Basic Neuro Assessment
Includes a general survey and evaluation of Level of Consciousness (LOC) regarding Person, Place, Time, and Situation.
4 H's
The four conditions to assess in neuro patients: Hypoxia, Hypoglycemia, Hypotension, and Hypoventilation.
Alert
A level of consciousness where the patient is awake, easily arousable, receptive, and responsive.
Lethargic (Somnolent)
Not fully alert; the patient drifts off to sleep when not stimulated but awakens to their name and responds appropriately, though slowly.
Obtunded
Patient sleeps most of the time and is difficult to arouse, requiring a loud shout or vigorous shake; speech may be mumbled or incoherent.
Stupor or Semi-comatose
Spontaneously unconscious state where the patient responds only to vigorous shaking or pain, often responding with groans or mumbles.
Comatose
Completely unconscious with no meaningful response to stimuli; can range from light coma (reflex activity) to deep coma (no motor response).
Glasgow Coma Scale (GCS)
An objective assessment with numeric values ranging from 3 to 15 based on eye opening, motor, and verbal responses.
Severe Brain Injury (GCS)
A Glasgow Coma Scale score of 8 or less.
Moderate Brain Injury (GCS)
A Glasgow Coma Scale score between 9 and 12.
Mild Brain Injury (GCS)
A Glasgow Coma Scale score between 13 and 15.
Proprioception
The body’s ability to sense movement, action, and location.
Coordination Assessment
Tested via rapid alternating movements, such as touching the thumb to each finger on the same hand quickly.
CT Scan
Provides 3-D images of organs, bones, and tissues; used to quickly detect hemorrhage, vascular abnormalities, tumors, and cysts.
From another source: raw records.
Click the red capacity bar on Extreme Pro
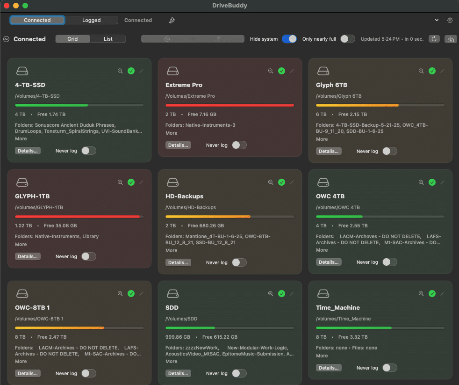(x=230, y=105)
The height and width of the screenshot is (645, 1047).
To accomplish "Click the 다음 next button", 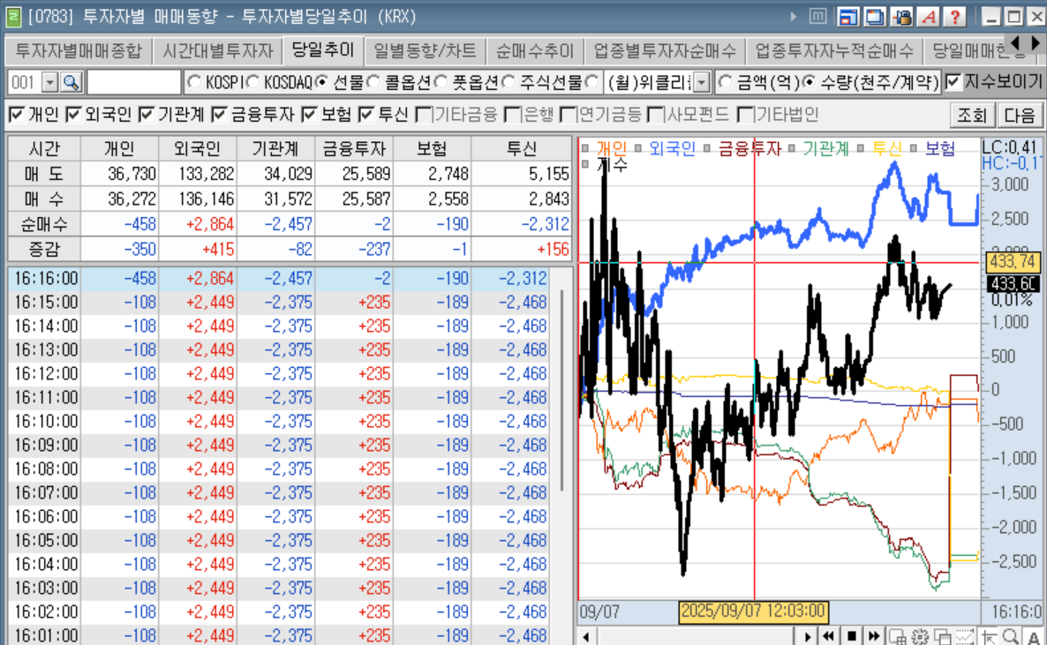I will point(1020,115).
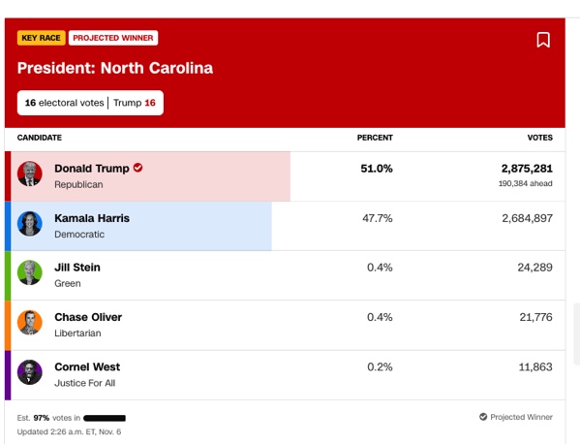Click Jill Stein's avatar image
Viewport: 580px width, 444px height.
coord(30,273)
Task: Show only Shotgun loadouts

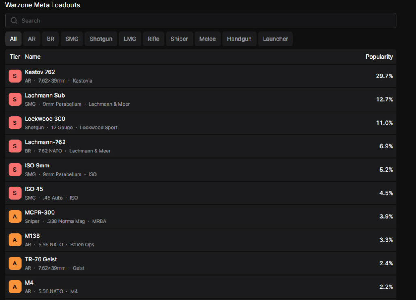Action: [x=101, y=39]
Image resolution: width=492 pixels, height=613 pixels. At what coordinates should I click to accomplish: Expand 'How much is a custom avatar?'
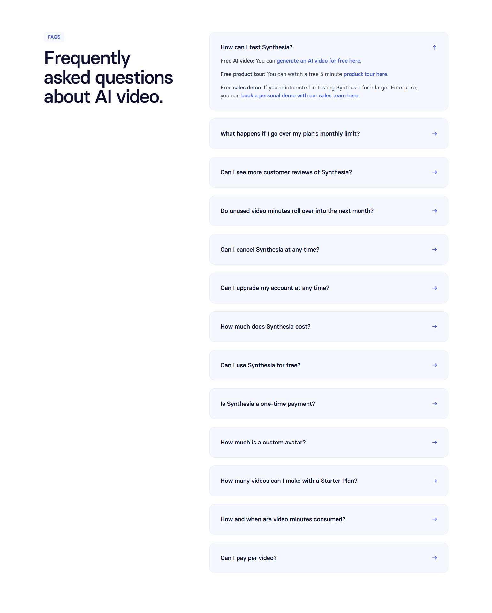(x=329, y=442)
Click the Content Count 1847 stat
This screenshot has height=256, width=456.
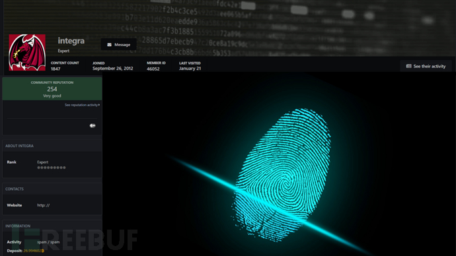click(x=65, y=66)
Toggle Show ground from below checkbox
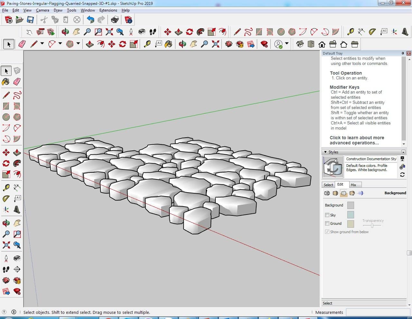The image size is (412, 319). (327, 232)
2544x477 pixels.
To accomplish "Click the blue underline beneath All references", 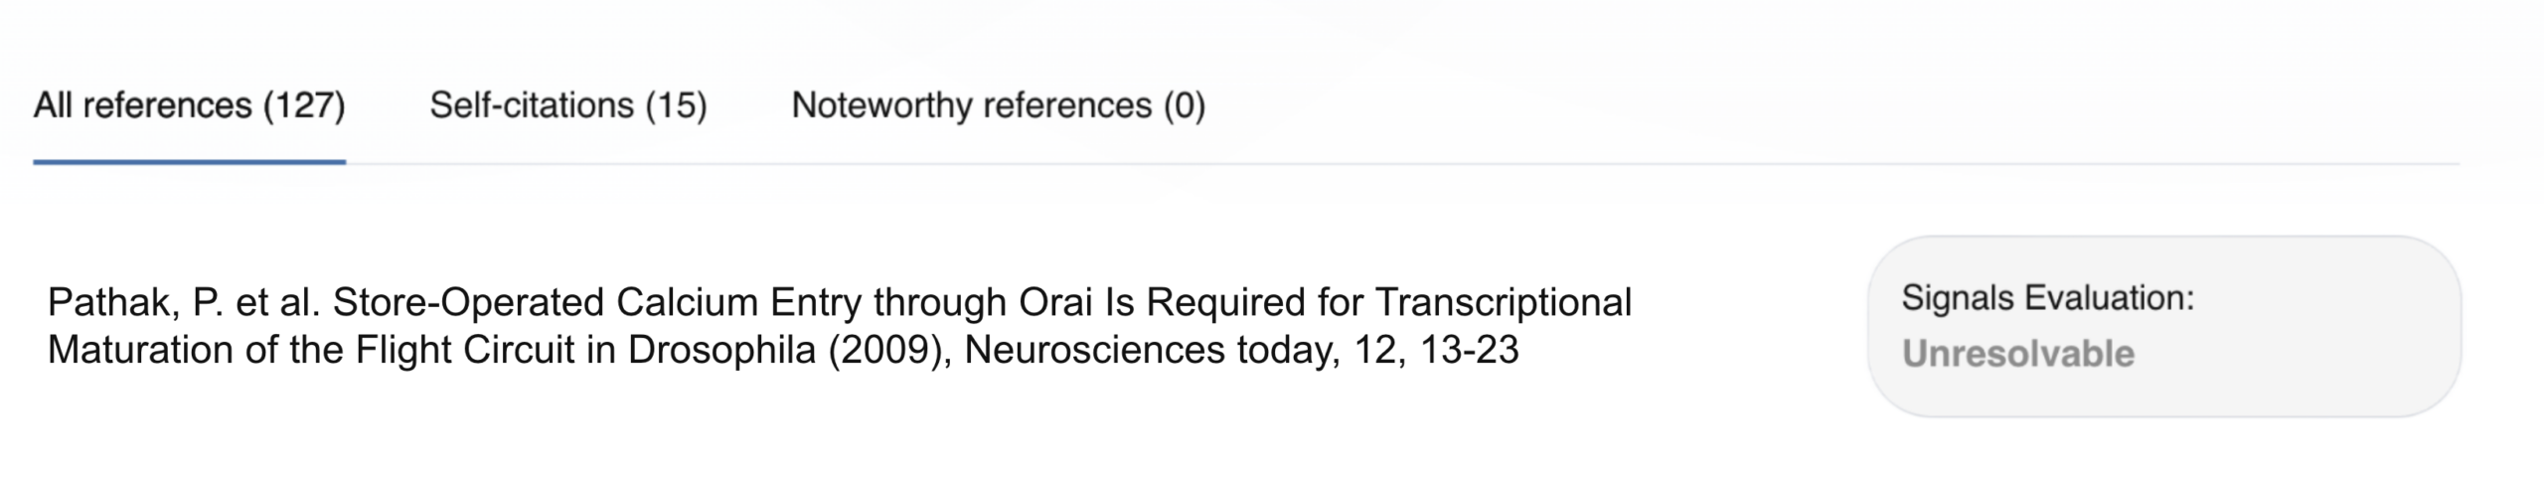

MRI (Magnetic Resonance Imaging)
Provides detailed 3-D images from a 2-D slice without radiation; requires screening for metal and removal of medicated patches.
EEG (Electroencephalogram)
Monitors the brain's electrical activity using electrodes on the skull; used to diagnose seizures and confirm brain death.
Presbycusis
A hearing deficit related to aging.
Xerostomia
A taste deficit characterized by thicker mucous and dry mouth.
Expressive Aphasia
The inability to name common objects or express ideas in words or writing.
Receptive Aphasia
The inability to understand written or spoken language.
Hyperesthesia
A condition in tactile deficits where a patient is overly sensitive to stimuli; requires minimizing irritating stimuli like loose linens.
Sensory Deprivation
Results from isolation, impairment of senses, or confinement; leads to cognitive, affective, and perceptual effects.
Sensory Overload
Excessive stimuli that exceed a person's tolerance, often caused by pain, lack of sleep, or a busy ICU environment.
Migraine
A recurring headache characterized by unilateral throbbing pain, often preceded by an aura and more common in females.
Cluster Headaches
A type of headache more common in males that can be treated with high-flow O2.